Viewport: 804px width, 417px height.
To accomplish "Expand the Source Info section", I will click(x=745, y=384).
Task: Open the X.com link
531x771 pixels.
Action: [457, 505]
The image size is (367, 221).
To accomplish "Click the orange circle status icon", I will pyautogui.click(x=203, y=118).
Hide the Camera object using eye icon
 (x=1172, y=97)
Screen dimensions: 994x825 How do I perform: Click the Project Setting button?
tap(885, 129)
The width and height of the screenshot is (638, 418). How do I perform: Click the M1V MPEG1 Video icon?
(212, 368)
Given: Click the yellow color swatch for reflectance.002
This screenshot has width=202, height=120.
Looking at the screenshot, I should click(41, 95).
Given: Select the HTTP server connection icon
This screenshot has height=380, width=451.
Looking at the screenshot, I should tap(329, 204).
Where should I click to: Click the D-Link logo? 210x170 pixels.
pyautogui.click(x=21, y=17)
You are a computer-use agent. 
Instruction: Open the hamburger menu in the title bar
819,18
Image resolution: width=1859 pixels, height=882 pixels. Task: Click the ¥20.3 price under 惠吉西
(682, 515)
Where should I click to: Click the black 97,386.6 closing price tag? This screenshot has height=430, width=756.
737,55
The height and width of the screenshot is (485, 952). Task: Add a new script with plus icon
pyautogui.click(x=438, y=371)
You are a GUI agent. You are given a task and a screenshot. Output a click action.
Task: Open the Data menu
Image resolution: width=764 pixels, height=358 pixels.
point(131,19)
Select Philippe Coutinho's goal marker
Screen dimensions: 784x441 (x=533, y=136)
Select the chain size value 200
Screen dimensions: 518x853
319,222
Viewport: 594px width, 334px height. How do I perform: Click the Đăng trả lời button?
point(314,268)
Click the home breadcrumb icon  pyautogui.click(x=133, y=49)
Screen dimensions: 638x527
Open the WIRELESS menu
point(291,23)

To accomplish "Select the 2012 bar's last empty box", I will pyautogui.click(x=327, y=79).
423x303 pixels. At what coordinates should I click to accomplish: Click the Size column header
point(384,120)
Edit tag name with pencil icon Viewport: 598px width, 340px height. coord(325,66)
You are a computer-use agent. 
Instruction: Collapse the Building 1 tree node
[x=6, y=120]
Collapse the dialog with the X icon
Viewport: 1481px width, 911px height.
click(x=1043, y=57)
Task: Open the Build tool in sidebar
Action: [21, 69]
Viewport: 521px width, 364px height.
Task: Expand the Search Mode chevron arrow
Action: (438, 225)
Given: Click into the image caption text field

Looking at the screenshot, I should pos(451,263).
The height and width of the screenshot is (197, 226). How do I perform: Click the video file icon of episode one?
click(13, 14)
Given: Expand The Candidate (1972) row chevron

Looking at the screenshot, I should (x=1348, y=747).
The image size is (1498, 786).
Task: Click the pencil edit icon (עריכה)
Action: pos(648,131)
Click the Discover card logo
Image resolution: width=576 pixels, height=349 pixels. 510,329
------
Rewrite all of the lines above, replacing "Instruction" with "Goal" and leaving everything else as it is.

- RESULT OF THE TASK
Viewport: 804px width, 417px height.
To accomplish "Expand the Source Info section", I will click(x=745, y=384).
Task: Open the X.com link
531x771 pixels.
Action: [457, 505]
The image size is (367, 221).
To accomplish "Click the orange circle status icon", I will pyautogui.click(x=203, y=118).
Hide the Camera object using eye icon
 (x=1172, y=97)
Screen dimensions: 994x825 How do I perform: Click the Project Setting button?
tap(885, 129)
The width and height of the screenshot is (638, 418). How do I perform: Click the M1V MPEG1 Video icon?
(212, 368)
Given: Click the yellow color swatch for reflectance.002
This screenshot has width=202, height=120.
Looking at the screenshot, I should click(41, 95).
Given: Select the HTTP server connection icon
This screenshot has height=380, width=451.
Looking at the screenshot, I should tap(329, 204).
Where should I click to: Click the D-Link logo? 210x170 pixels.
pyautogui.click(x=21, y=17)
You are a computer-use agent. 
Goal: Open the hamburger menu in the title bar
819,18
Image resolution: width=1859 pixels, height=882 pixels. Task: Click the ¥20.3 price under 惠吉西
(682, 515)
Where should I click to: Click the black 97,386.6 closing price tag? This screenshot has height=430, width=756.
737,55
The height and width of the screenshot is (485, 952). Task: Add a new script with plus icon
pyautogui.click(x=438, y=371)
You are a GUI agent. You are given a task and a screenshot. Output a click action.
Task: Open the Data menu
Image resolution: width=764 pixels, height=358 pixels.
point(131,19)
Select Philippe Coutinho's goal marker
Screen dimensions: 784x441 (x=533, y=136)
Select the chain size value 200
Screen dimensions: 518x853
319,222
Viewport: 594px width, 334px height. How do I perform: Click the Đăng trả lời button?
point(314,268)
Click the home breadcrumb icon  pyautogui.click(x=133, y=49)
Screen dimensions: 638x527
Open the WIRELESS menu
point(291,23)

To accomplish "Select the 2012 bar's last empty box", I will pyautogui.click(x=327, y=79).
423x303 pixels. At what coordinates should I click to accomplish: Click the Size column header
point(384,120)
Edit tag name with pencil icon Viewport: 598px width, 340px height. coord(325,66)
You are a computer-use agent. 
Goal: Collapse the Building 1 tree node
[x=6, y=120]
Collapse the dialog with the X icon
Viewport: 1481px width, 911px height.
click(x=1043, y=57)
Task: Open the Build tool in sidebar
Action: [21, 69]
Viewport: 521px width, 364px height.
Task: Expand the Search Mode chevron arrow
Action: (438, 225)
Given: Click into the image caption text field

Looking at the screenshot, I should pos(451,263).
The height and width of the screenshot is (197, 226). How do I perform: Click the video file icon of episode one?
click(13, 14)
Given: Expand The Candidate (1972) row chevron

Looking at the screenshot, I should (x=1348, y=747).
The image size is (1498, 786).
Task: Click the pencil edit icon (עריכה)
Action: pos(648,131)
Click the Discover card logo
Image resolution: width=576 pixels, height=349 pixels. 510,329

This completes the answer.